Reasonably Portable Way to Get Top 64-Bits from 64X64 Bit Multiply

Reasonably portable way to get top 64-bits from 64x64 bit multiply?

This answer shows how to get the (exact) top 64-bits from a 64x64 bit multiply on a system that doesn't support 128-bit integers. The answer by @amdn will give better performance on systems that do support 128-bit integers.

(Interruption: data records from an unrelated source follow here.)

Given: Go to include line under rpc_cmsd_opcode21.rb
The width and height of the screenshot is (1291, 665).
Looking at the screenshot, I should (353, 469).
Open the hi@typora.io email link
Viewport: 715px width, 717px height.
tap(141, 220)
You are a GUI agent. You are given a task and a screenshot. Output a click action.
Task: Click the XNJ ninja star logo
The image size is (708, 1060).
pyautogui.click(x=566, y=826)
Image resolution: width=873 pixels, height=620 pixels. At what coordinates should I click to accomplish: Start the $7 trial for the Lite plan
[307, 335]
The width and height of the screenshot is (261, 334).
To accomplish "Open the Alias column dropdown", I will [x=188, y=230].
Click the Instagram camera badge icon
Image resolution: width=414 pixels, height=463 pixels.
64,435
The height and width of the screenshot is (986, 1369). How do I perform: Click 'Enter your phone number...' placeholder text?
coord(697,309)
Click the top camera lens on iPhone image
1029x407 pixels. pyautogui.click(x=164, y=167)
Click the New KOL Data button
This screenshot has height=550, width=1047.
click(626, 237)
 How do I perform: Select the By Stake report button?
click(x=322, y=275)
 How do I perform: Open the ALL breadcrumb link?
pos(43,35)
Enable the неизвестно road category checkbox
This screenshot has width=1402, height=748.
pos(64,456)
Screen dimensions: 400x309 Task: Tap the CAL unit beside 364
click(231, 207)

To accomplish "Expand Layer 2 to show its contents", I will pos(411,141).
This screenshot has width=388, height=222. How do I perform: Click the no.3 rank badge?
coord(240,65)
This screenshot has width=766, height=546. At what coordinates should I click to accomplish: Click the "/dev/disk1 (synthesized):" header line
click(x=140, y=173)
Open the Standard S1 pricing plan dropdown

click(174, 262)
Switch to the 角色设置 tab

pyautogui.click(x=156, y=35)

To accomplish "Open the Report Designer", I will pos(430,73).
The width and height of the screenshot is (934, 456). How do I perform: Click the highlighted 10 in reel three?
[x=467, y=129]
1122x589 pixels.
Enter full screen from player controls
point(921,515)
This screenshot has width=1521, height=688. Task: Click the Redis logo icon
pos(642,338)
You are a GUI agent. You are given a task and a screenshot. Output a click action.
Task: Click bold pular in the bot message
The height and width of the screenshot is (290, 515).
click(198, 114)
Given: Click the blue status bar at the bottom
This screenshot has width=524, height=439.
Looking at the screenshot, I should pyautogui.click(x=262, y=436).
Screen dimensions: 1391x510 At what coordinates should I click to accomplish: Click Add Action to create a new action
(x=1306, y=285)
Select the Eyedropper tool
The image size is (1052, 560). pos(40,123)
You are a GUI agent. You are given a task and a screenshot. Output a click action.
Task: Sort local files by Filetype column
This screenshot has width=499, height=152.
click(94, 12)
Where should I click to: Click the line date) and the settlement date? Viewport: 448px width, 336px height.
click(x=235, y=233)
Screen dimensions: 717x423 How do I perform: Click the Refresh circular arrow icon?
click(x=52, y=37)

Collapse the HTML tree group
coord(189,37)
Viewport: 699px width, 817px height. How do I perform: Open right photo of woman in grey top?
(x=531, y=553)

The diagram below shows one method for computing a 128-bit product from two 64-bit numbers. Each black rectangle represents a 64-bit number. The 64-bit inputs to the method, X and Y, are divided into 32-bits chunks labeled a, b, c, and d. Then four 32x32 bit multiplications are performed, giving four 64-bit products labeled a*c, b*c, a*d, and b*d. The four products must be shifted and added to compute the final answer.

Sample Image

Note that the lower 32-bits of the 128-bit product are solely determined by the lower 32-bits of partial product b*d. The next 32-bits are determined by the lower 32-bits of the following

mid34 = ((b*c) & 0xffffffff) + ((a*d) & 0xffffffff) + ((b*d) >> 32);

Note that mid34 is the sum of three 32-bit numbers and therefore is in fact a 34-bit sum. The upper two bits of mid34 act as a carry into the top 64-bits of the 64x64 bit multiply.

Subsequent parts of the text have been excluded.